In the September edition of my monthly In Good Faith column, I share the story of a good friend who encountered hate in the form of ugly graffiti and turned it into a message of love. This is precisely what faith is all about!
Washing Away the Hate
It started out as another beautiful Saturday morning in Lexington, Kentucky. My friend Laurie Brock, an Episcopal priest at St. Michael’s Church, took the short walk from the parsonage to the front doors of the sanctuary. What she encountered last week, however, was shocking.
Hateful and graphic graffiti was scrawled across the doors and the sidewalk in front of the church. Now, Mother Laurie, as she’s known to her flock, texted me photos of the graffiti. And I assure you, this wasn’t just your garden variety, colorfully creative 1970’s New York City subway graffiti. This was crude, hateful stuff that invoked the political, the satanic, and the, um, anatomical.

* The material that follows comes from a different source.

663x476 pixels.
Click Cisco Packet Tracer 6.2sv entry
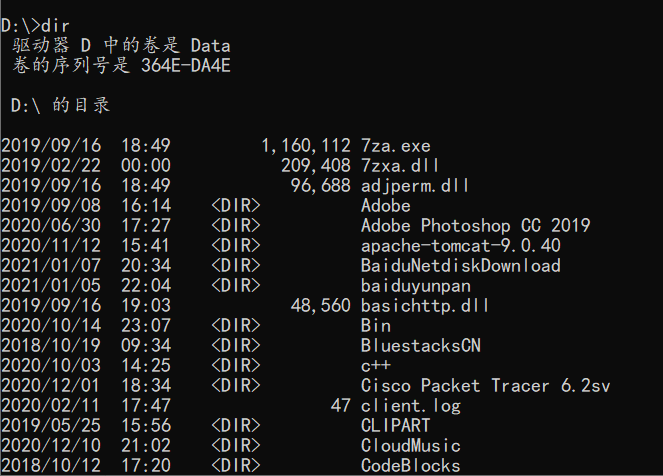point(486,385)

So what do you about this? Well, the first thing you do is alert the parish and suddenly power washers appear and chemicals you didn’t even know they sold at Home Depot show up and there’s a whole group of parishioners cleaning and scrubbing and washing away the hate. In several hours it’s all gone, with nary a trace left.
Which is great. Except that the emotional scars of hate-speech scrawled across the entrance to your sacred space remain etched in the community’s consciousness. And I love what Laurie did the next day. She amassed several buckets of sidewalk chalk and, as part of the liturgy, she invited everyone outside to cover the sidewalk and driveway with messages of God’s love. Parishioners of all ages expressed their own responses through words and art to the hate that just 24 hours before had been scribbled all over the front of their church.

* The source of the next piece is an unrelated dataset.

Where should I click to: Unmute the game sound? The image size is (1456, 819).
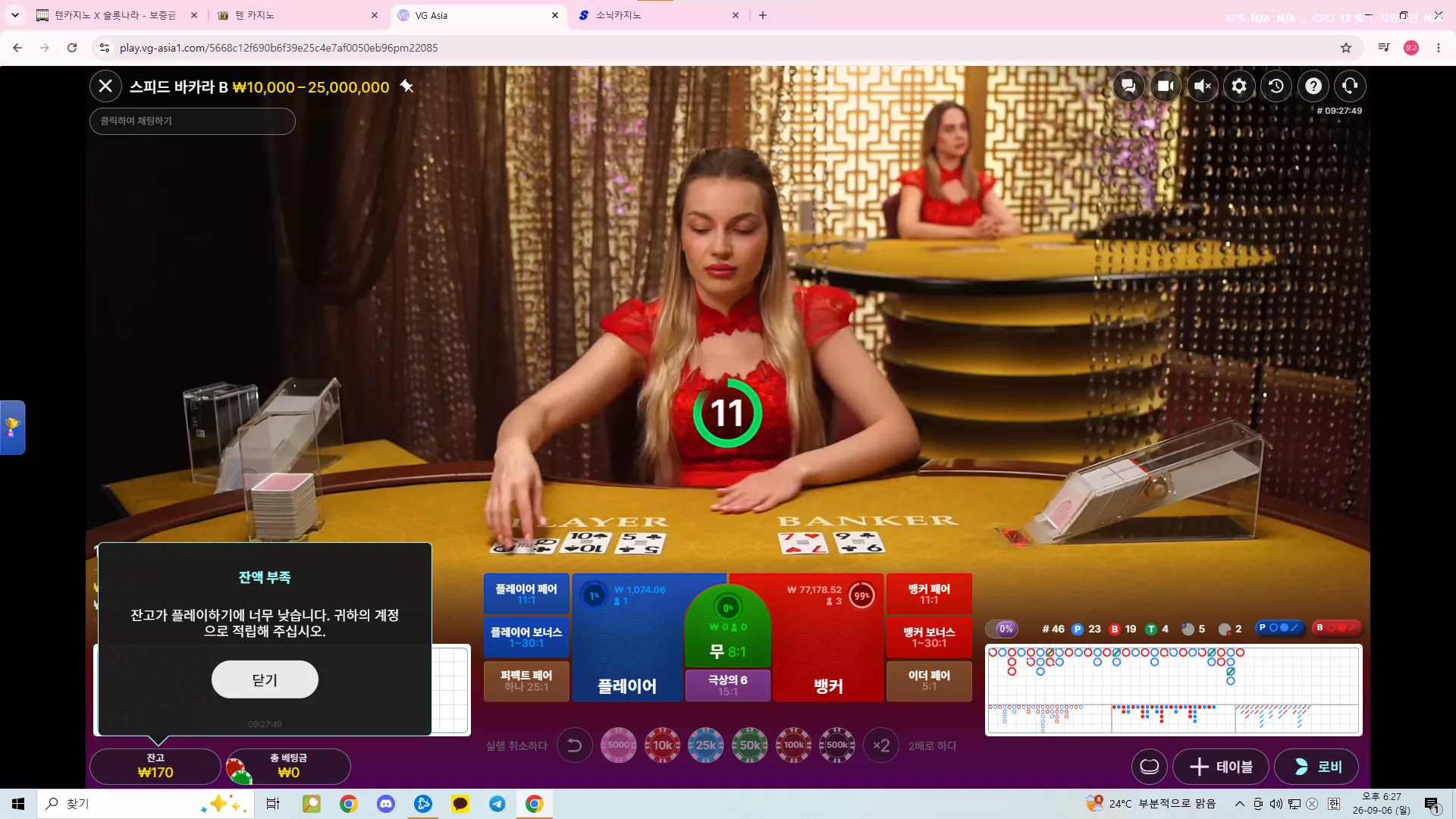[1203, 86]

To me, this is what faith is all about. It’s not about ignoring hateful rhetoric but responding in love. It’s not about being reactionary in the face of evil but being proactive in the name of God. It’s not about rejecting others but accepting them as fellow children of God.
As Laurie said to the news media when they inevitably showed up, “The vandalism is not the story. That's a part of it. The end of the story is always love in the Christian faith. When people send out into the world hate and violence, our responsibility is to respond with love.”
As people of faith, we embrace a powerful counter-narrative that transcends the small-mindedness of hateful rhetoric. For Christians, this is rooted in God’s love for humanity as made manifest in Jesus Christ. Yet this is not unique to our tradition. God’s love for the world — the entire world — is stronger than that which divides us. And we cling to this ideal of love even in the face of anger and hatred.
I’m not sure if the perpetrators of this act in Lexington were making a political statement, a religious statement, or whether they were just a couple of teenagers looking for a thrill. It doesn’t really matter. What matters is the response. And I’m proud of Laurie and her community for making an even bolder statement in the name of God’s love.